You may remember the chrous — “one step up and two steps back.”
That’s what the Huskies have done all year — following the LSU win with three losses to start Pac-10 play; three straight Pac-10 wins with four straight losses; the UCLA win with the dud at Oregon.
And today, a collapse against Arizona State less than 48 hours after the win over Arizona.
“I wish I could tell you why,” said UW forward Jon Brockman. “I have no idea.”
This felt like the most devestating reversal of the season. As we’d pointed out earlier, UW could have moved into fifth with a win and the right combination of other results elsewhere.
Instead, UW remains tied for eighth with Oregon and now facing a hard road just to get to any type of post-season.
Consider that the Huskies are now 15-13 and guaranteed only four more games — at Cal, at Stanford, at WSU and in the Pac-10 tournament.
A win today would have put UW four games over .500 and assured at worst a .500 record through the Pac-10 Tournament. Now, UW needs to win one of the next three to avoid entering the Pac-10 tournament with a losing record and needing to win two games there to avoid having a losing record for the season. While there figure to be more post-season opportunities than ever thanks to the new CBI, it’s still hard to envision anyone would rush to invite a team with a losing record and an eighth or ninth place conference finish.
This team has done a nice job of seeming to come together when things have seemed particularly bleak — the win over UCLA after the three straight losses at home, for instance.
But while this hasn’t been a great home team — UW finishes 12-6 at home and just 4-5 at in Pac-10 play — it’s still better than on the road. Washington’s 2-4 on the road in Pac-10 play with the four losses coming by double-digits in games that were rarely competitive.
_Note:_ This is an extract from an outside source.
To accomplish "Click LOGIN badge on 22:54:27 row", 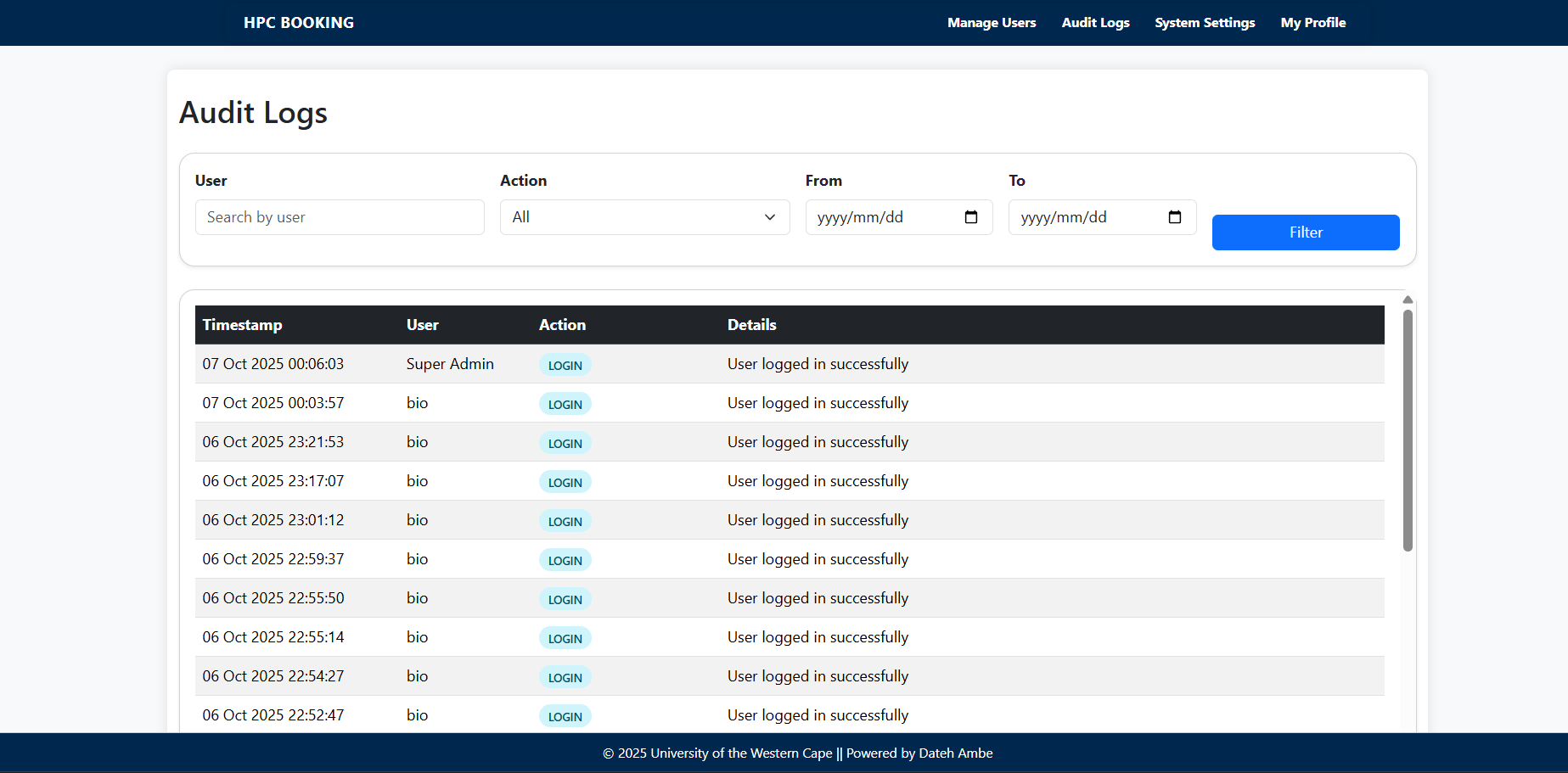I will 565,677.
So a lot was lost today, and it was lost decisively as ASU dominated from the start.
ASU controlled the tempo throughout, using its zone to force the Huskies into some impatience on offense and breaking them down on defense to set up numerous open three-pointers. ASU hit 13-25 from beyond the arc.
“With that zone, instead of attacking the middle, I think the first 10 minutes especially, we shot a lot of outside shots,” Brockman said. “At times we are going to have to just pass up a good shot to get an even better shot and maybe be patient, and we weren’t patient tonight.”
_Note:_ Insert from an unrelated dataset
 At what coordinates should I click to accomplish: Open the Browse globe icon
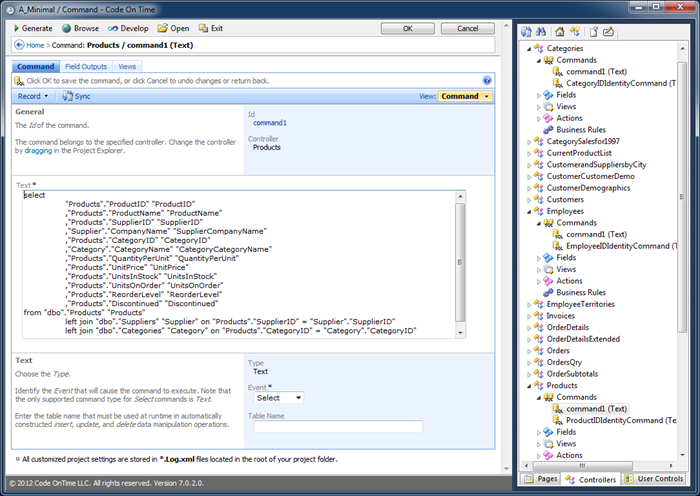(67, 29)
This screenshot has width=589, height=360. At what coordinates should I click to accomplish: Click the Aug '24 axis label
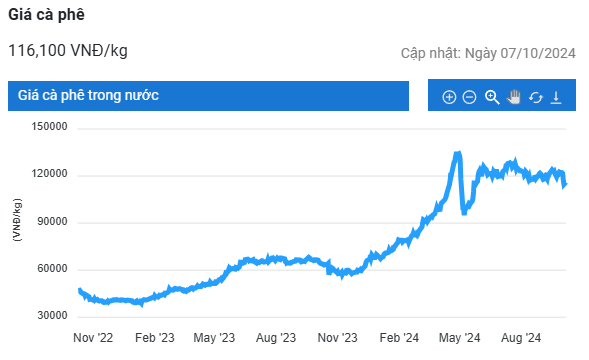pos(521,338)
The Huskies shot 35.5 percent (hitting 22-62), the seventh-time this year UW has been held under 40 percent, and the sixth time in 15 Pac-10 games. It was UW’s worst shooting at home this season and in what is kind of an amazing stat, the Huskies haven’t shot better than 48 percent in any Pac-10 home game this season.
UW coach Lorenzo Romar, meanwhile, lamented that ASU was able to “penetrate and then draw-and-kick. That’s what got us tonight and that’s what got us against Oregon (when UW was also killed by the three-pointer with the Ducks hitting 14-25).” The Huskies leave themselves open to that a little bit when they help off a lot on defense and that’s what seemed to happen today.
UW also had obvious troubles defending James Harden, who is a hard-guard for any team and was healthy again after battling a bad back two nights ago in Pullman and a sore groin when the Huskies beat the Sun Devils in Tempe last month.
“Seeing him play so many times, I knew there was a difference then,” Romar said.
It all left Brockman wondering again what’s wrong with this team.
“I don’t know why we didn’t come out to play,” he said.
Something he’s been forced to say far more than he’d hoped for this year.